Astellas Pharma Inc, Tokyo, Japan.
Astellas Pharma Inc, Tokyo, Japan.
Clin Ther. 2020 Aug;42(8):1483-1493.e1. doi: 10.1016/j.clinthera.2020.06.002. Epub 2020 Aug 11.
Quetiapine has been reported to prolong the QT interval, and has been used as a positive control in thorough QT studies. The objective of the present study was to evaluate, in the late stages of clinical development, the QT-prolongation effects of the extended-release (XR) formulation of quetiapine at the approved dose in Japanese patients with bipolar disorder, using concentration-QT modeling and simulation.
Plasma concentrations of quetiapine and 4 of its metabolites (M1, M2, M4, and M5), and the QT interval corrected using the Fridericia formula (QTcF), were used for the concentration-QT analysis. Data from intensive electrocardiogram monitoring at predose and at 4, 6, 10, and 24 h after the administration of the last dose were pooled from a Phase I trial (6949-CL-0006) and from sparse sampling in late-stage clinical trials (6949-CL-0005, -0021, -0022, and -0023) in Japanese patients (N = 505). The upper limit of 1-sided 95% confidence interval (CI) of the changes from baseline in QTcF (ΔQTcF) at the geometric mean Cmax of a therapeutic dose of 300 mg once daily was predicted using a linear mixed-effects model, with the intercept as a random effect specifying a subject effect.
For quetiapine and M2, but not M1, M4, or M5, positive slopes were observed between ΔQTcF and concentration. The predicted upper limits of the 1-sided 95% CIs did not exceed the regulatory threshold of 10 msec. Therefore, QTc prolongation is unlikely to be clinically relevant at the approved dose of quetiapine XR.
In this pooled data analysis of the QT-prolongation effects of the quetiapine XR, positive relationships between ΔQTcF and quetiapine and M2 concentrations were observed. However, the predicted upper limits of the 1-sided 95% CIs did not exceed 10 msec. Therefore, QTc prolongation is unlikely to be clinically relevant at the approved dose. ClinicalTrials.gov identifiers: NCT01725282, NCT01919008, NCT01725308, NCT01737268, and NCT02362412.
喹硫平已被报道可延长 QT 间期,并已被用作全面 QT 研究的阳性对照。本研究的目的是在日本双相情感障碍患者的临床开发后期阶段,使用浓度-QT 建模和模拟评估批准剂量的喹硫平延长释放(XR)制剂的 QT 延长作用。

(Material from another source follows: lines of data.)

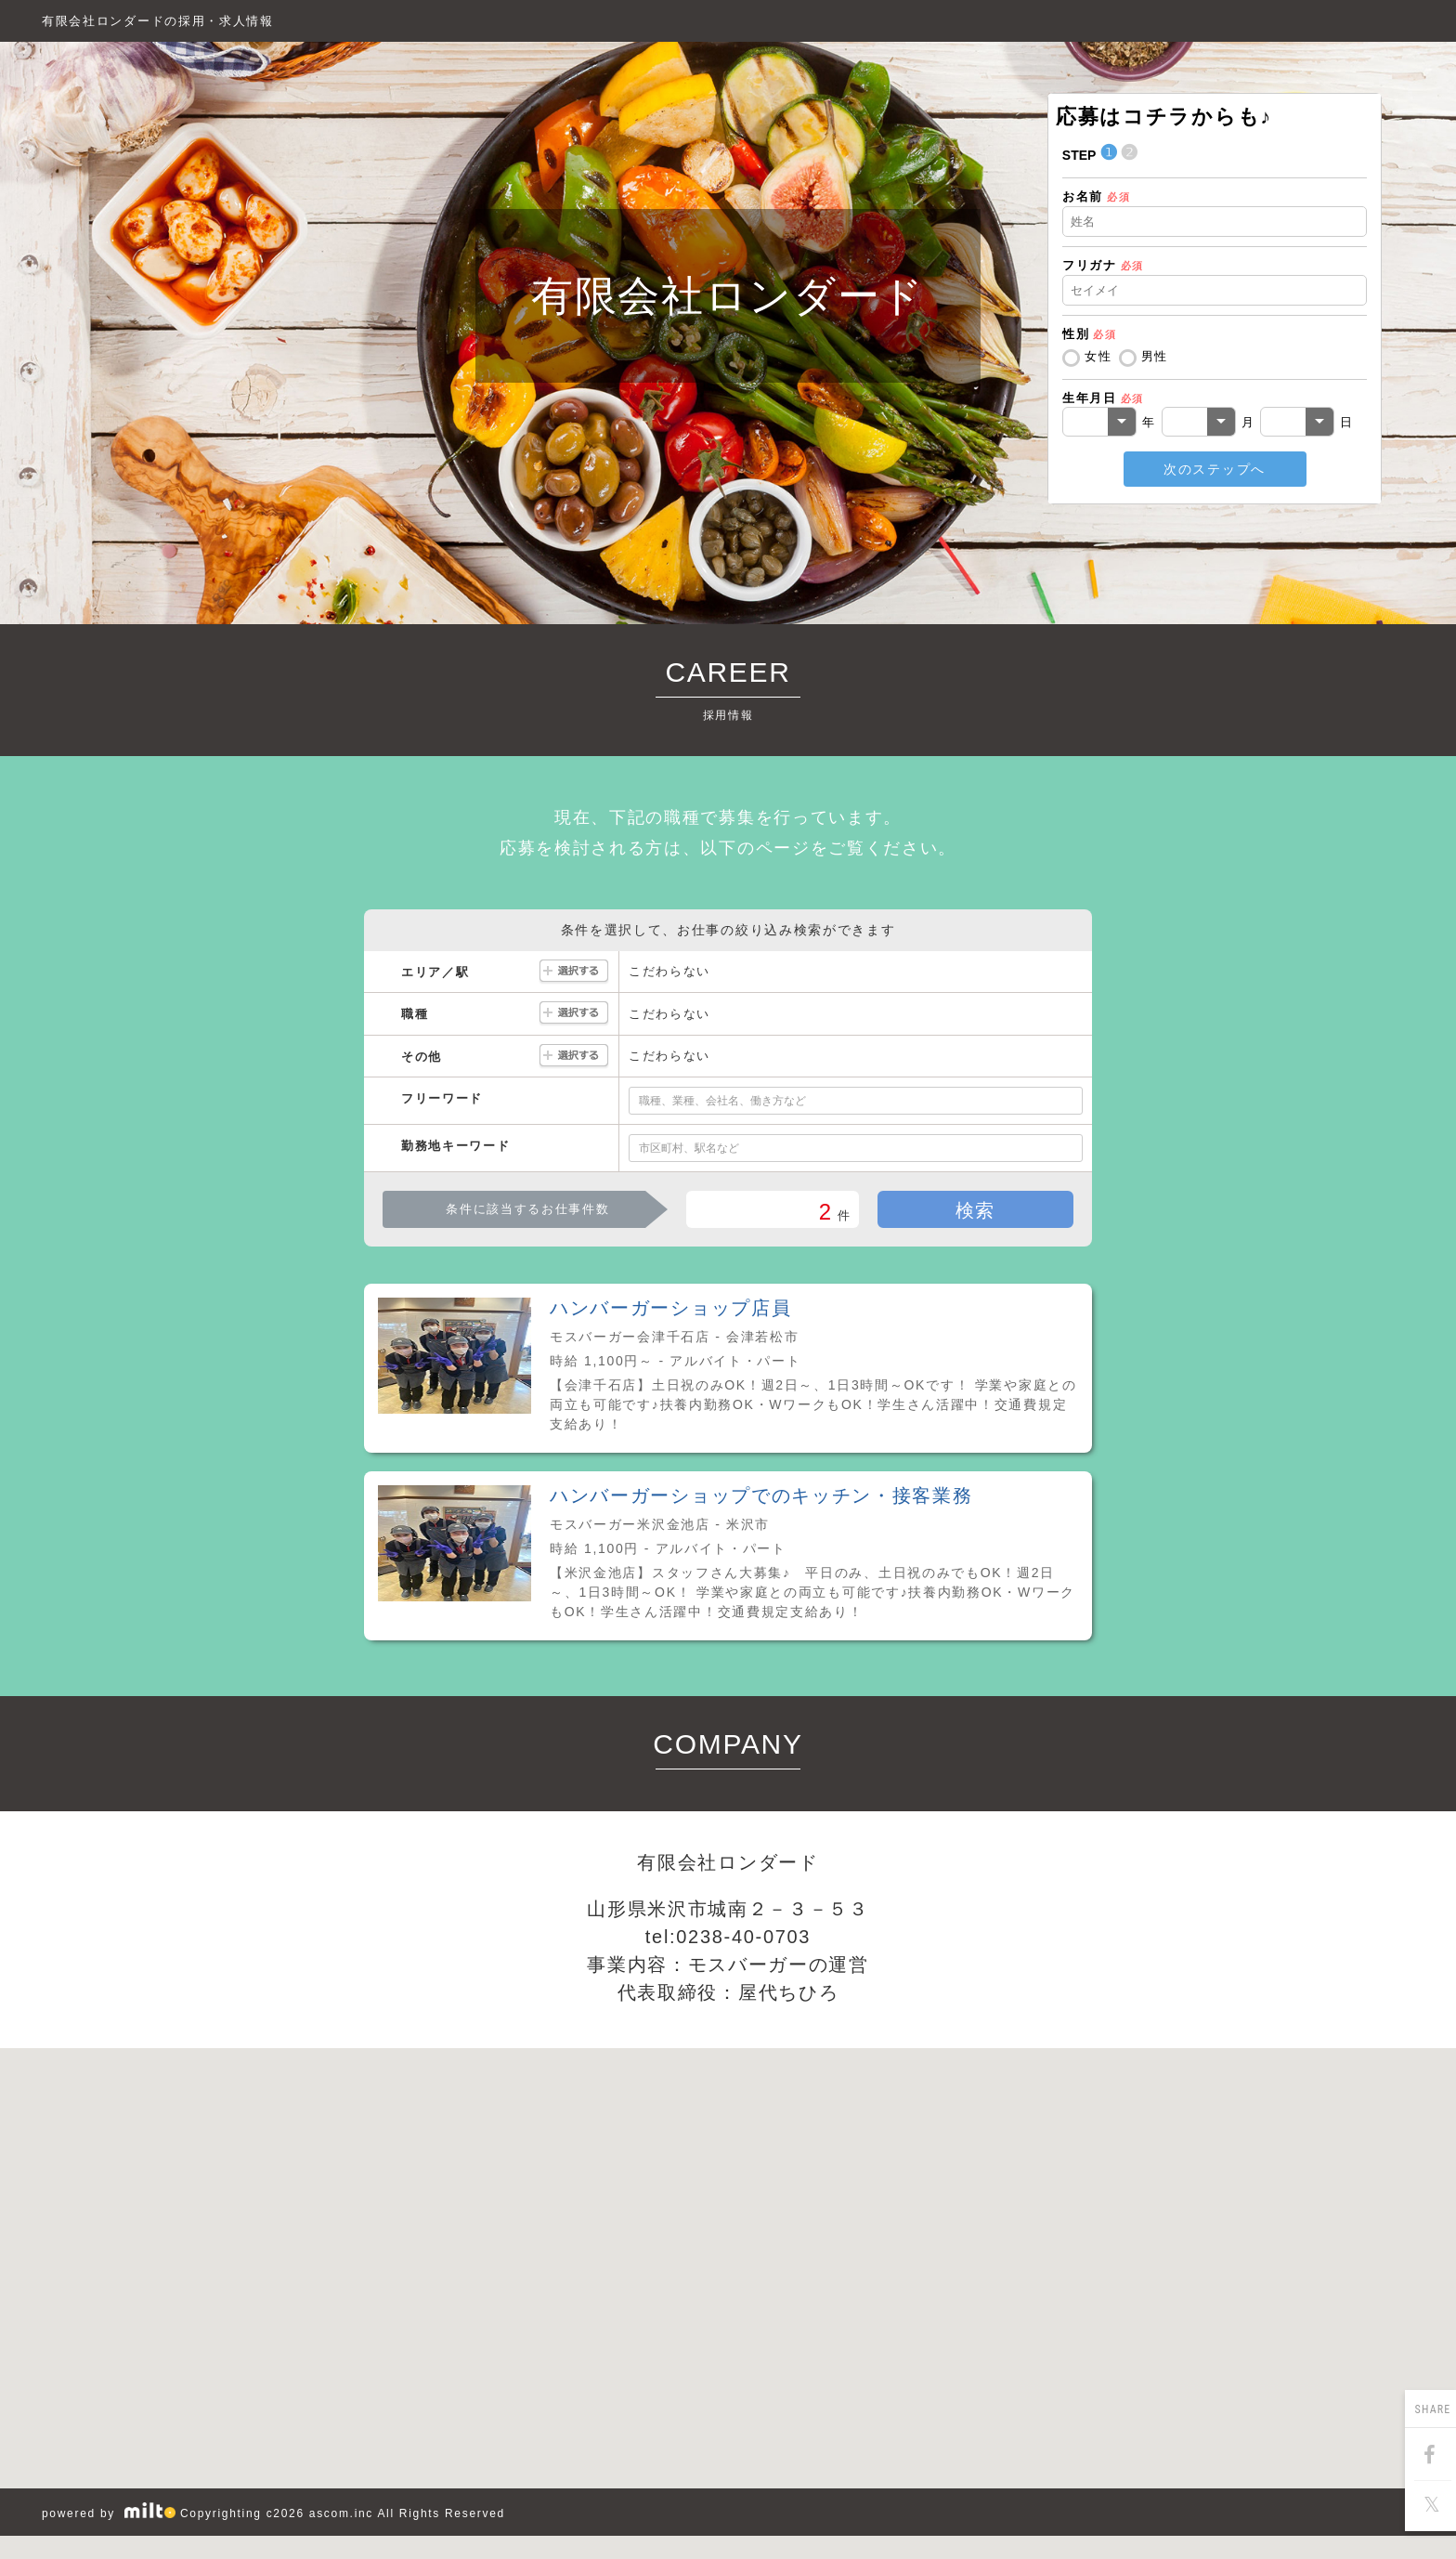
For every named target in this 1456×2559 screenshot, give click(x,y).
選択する (574, 972)
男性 (1154, 356)
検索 (975, 1210)
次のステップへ (1215, 469)
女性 (1098, 356)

使用喹硫平和其 4 种代谢物(M1、M2、M4 和 M5)的血浆浓度以及使用 Fridericia 公式校正的 QT 间期(QTcF)进行浓度-QT 分析。从一项 I 期试验(6949-CL-0006)和晚期临床试验的稀疏采样中(6949-CL-0005、-0021、-0022 和 -0023)汇总了在最后一次给药后 4、6、10 和 24 小时时的空腹和给药前的心电图监测数据,以评估日本患者(N=505)接受每日一次 300mg 治疗剂量的喹硫平的 QTcF(ΔQTcF)自基线的变化的上限(1 侧 95%置信区间[CI])使用线性混合效应模型进行预测,截距为随机效应,指定个体效应。
对于喹硫平和 M2,但不是 M1、M4 或 M5,观察到 ΔQTcF 与浓度之间存在正斜率。预测的 1 侧 95%CI 的上限未超过 10 msec 的监管阈值。因此,在批准的喹硫平 XR 剂量下,QTc 延长不太可能具有临床相关性。
在对喹硫平 XR 的 QT 延长作用的汇总数据分析中,观察到 ΔQTcF 与喹硫平和 M2 浓度之间存在正相关关系。然而,预测的 1 侧 95%CI 的上限未超过 10 msec。因此,在批准剂量下,QTc 延长不太可能具有临床相关性。临床试验.gov 标识符:NCT01725282、NCT01919008、NCT01725308、NCT01737268 和 NCT02362412。